Deuxième volet du cycle L’Amour et l’Occident, Le Mauvais Sort de l’autrice et metteuse en scène Céline Champinot imagine un cabaret post-apo où quatre figures archétypales revivent la déréliction amoureuse et politique du monde moderne.
Sous une faible lumière blafarde, une silhouette écarlate pénètre un cabaret en ruines : chaises cassées, petites tables aux nappes d’un noir brillant ; même la scène déserte est cernée de gravats. Elle voudrait jouer un petit air au piano, seul instrument rescapé d’une catastrophe qui dira bientôt son nom : manque de bol, il n’y a pas de jus. Pourtant, Le Mauvais Sort est bien un cabaret, ou bien ce qu’il en reste : les numéros interprétés devant un public imaginaire (les acteurs jouent face à des chaises vides) sont le symptôme d’un monde qui a couru à sa perte. Soit une diva en détresse dont chaque apparition tourne au désastre : première chanson, elle arrache son cœur ; seconde, elle s’étouffe jusqu’à performer des bruits de cochon… Prisonnière d’un (anti)cabaret qui n’en finit pas de s’effondrer, elle réagit même au hashtag #SauvezIsabelle (non sans rappeler l’affaire Marina Joyce racontée par Pacôme Thiellement) qui circule sur les réseaux pour la libérer. Avec le maître de cérémonie de rouge vêtu, tous deux jouent et rejouent la fin du monde sur une scène magnifique aux rideaux en lambeaux et aux lacets de sang lumineux… L’inquiétante étrangeté est partout, soutenue par la création sonore de Raphaël Mouterde : ainsi de la voix d’Isabelle qui continue alors que l’actrice lâche son micro, ou carrément d’un numéro en playback sur Je suis malade de Serge Lama. « No Hay Banda », soufflait le Monsieur Loyal du Silencio, dans Mulholland Drive.

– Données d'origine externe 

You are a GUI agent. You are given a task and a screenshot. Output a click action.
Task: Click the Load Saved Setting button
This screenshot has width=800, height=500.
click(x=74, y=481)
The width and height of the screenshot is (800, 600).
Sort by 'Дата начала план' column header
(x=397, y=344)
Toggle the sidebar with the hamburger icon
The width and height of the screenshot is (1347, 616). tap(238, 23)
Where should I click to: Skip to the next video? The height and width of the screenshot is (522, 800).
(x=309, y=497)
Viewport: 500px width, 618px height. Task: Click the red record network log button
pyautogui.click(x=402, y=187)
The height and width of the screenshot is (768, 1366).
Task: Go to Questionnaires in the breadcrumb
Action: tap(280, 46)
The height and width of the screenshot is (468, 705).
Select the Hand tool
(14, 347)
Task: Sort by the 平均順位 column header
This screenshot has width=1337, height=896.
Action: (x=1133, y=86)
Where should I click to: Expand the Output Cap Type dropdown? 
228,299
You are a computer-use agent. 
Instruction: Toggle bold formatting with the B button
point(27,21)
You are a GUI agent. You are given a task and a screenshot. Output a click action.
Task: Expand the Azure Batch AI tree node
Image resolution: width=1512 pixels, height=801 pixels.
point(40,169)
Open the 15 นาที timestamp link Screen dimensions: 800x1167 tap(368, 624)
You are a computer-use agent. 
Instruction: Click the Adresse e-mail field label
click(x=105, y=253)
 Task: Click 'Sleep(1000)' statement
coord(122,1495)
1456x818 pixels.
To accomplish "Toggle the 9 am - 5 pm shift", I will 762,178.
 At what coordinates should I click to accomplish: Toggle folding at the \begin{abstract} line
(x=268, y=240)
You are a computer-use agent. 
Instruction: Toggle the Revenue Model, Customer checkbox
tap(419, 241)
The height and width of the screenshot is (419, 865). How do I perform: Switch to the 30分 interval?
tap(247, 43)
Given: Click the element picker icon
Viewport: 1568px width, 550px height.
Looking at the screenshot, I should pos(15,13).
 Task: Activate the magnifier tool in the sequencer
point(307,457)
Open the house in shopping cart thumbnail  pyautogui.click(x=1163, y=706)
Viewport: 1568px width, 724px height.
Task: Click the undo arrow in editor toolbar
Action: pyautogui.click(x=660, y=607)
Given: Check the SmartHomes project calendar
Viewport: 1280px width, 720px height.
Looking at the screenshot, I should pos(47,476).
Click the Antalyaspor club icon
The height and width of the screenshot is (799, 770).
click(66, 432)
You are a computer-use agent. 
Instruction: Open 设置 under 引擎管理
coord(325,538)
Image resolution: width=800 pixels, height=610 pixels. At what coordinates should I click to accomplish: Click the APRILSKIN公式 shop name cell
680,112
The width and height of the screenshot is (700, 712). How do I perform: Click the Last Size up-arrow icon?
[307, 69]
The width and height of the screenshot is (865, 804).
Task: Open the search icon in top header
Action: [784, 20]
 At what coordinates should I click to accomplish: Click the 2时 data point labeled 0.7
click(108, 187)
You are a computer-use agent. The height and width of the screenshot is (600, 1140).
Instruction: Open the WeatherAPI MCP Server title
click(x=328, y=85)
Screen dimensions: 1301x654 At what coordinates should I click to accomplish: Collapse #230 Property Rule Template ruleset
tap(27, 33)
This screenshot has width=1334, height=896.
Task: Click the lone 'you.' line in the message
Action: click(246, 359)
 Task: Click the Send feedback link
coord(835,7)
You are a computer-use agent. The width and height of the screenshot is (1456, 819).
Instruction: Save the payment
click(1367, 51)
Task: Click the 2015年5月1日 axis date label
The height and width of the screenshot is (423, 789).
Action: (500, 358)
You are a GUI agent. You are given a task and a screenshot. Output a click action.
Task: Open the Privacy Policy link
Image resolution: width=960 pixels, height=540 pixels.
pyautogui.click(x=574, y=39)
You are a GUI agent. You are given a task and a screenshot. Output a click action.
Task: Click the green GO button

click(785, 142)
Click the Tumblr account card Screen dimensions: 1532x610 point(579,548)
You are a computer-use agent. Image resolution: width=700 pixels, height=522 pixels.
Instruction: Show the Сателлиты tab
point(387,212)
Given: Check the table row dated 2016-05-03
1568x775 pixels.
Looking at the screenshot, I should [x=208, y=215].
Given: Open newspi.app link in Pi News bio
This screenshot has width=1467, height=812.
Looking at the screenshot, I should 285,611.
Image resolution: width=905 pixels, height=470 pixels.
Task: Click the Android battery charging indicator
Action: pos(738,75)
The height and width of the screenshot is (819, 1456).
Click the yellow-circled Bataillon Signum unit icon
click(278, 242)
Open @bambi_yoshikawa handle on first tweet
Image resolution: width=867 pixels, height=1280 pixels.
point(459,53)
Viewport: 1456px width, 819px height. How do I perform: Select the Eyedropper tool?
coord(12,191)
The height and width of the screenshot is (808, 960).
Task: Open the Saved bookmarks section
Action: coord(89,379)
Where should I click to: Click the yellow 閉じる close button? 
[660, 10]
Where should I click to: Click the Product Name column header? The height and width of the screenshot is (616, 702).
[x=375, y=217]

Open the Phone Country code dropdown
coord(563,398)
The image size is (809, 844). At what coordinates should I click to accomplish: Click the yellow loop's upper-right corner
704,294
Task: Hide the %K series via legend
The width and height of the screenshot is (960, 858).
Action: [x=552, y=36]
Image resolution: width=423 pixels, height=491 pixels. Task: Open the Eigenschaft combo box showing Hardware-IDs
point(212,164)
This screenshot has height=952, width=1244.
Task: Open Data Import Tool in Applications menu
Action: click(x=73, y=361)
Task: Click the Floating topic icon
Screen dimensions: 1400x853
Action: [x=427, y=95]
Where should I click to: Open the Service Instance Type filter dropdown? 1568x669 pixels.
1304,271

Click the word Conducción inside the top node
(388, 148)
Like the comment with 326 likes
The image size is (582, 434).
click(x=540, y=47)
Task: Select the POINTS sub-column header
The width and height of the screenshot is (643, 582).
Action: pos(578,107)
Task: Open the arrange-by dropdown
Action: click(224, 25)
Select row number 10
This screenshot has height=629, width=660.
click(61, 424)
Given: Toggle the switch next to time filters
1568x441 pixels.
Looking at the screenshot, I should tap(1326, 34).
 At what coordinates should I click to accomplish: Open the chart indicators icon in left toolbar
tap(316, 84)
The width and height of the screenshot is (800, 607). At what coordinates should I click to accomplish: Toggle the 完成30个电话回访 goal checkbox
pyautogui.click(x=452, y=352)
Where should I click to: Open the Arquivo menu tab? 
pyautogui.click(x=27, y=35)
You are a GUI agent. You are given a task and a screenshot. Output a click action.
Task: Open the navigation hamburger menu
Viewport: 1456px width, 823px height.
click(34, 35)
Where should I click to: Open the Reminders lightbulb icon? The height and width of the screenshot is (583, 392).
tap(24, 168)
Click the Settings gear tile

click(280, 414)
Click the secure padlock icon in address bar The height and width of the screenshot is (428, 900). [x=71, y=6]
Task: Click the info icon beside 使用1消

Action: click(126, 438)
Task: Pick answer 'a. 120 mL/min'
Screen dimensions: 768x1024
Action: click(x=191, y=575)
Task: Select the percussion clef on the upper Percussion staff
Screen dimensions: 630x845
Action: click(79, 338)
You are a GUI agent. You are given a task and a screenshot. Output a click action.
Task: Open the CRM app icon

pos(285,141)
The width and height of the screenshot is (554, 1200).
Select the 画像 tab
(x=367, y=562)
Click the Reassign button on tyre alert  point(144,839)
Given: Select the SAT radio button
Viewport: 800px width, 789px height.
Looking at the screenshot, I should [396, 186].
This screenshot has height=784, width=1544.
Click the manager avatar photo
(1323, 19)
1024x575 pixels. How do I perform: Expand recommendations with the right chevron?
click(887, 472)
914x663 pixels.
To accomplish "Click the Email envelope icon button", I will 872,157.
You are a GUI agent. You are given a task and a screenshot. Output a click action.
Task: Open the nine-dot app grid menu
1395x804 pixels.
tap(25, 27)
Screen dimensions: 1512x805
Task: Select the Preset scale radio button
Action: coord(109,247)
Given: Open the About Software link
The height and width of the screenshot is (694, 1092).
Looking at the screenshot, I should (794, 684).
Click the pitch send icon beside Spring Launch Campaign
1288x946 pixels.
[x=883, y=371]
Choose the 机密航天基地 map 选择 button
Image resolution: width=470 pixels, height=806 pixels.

Cependant, deux trublions du contrôle social s’invitent au cabaret : un policier et une « journaliste professionnelle ». Toujours à la lisière du méta — avec eux, on ne sait jamais trop ce qui fait numéro —, une fois public et une fois acteurs, ils performent aussi, mais ils raccordent surtout le cabaret au monde du dehors. Or leur présence pose un problème dramaturgique : bien souvent, leur discours soulignent ce que le plateau (les gravats et les parpaings, les lumières sanglantes) ou bien les numéros (le corps du capitalisme coupé en deux) contenaient déjà. D’où des scènes plus illustratives (la journaliste s’impatiente face à la catastrophe alors qu’elle patauge dedans) ou plus cryptiques (la scène de psychanalyse du policier). En bousculant la dramaturgie du cabaret (soit en l’expliquant, soit en la compliquant), le policier et la journaliste finissent par étriquer un peu l’imaginaire foisonnant du spectacle.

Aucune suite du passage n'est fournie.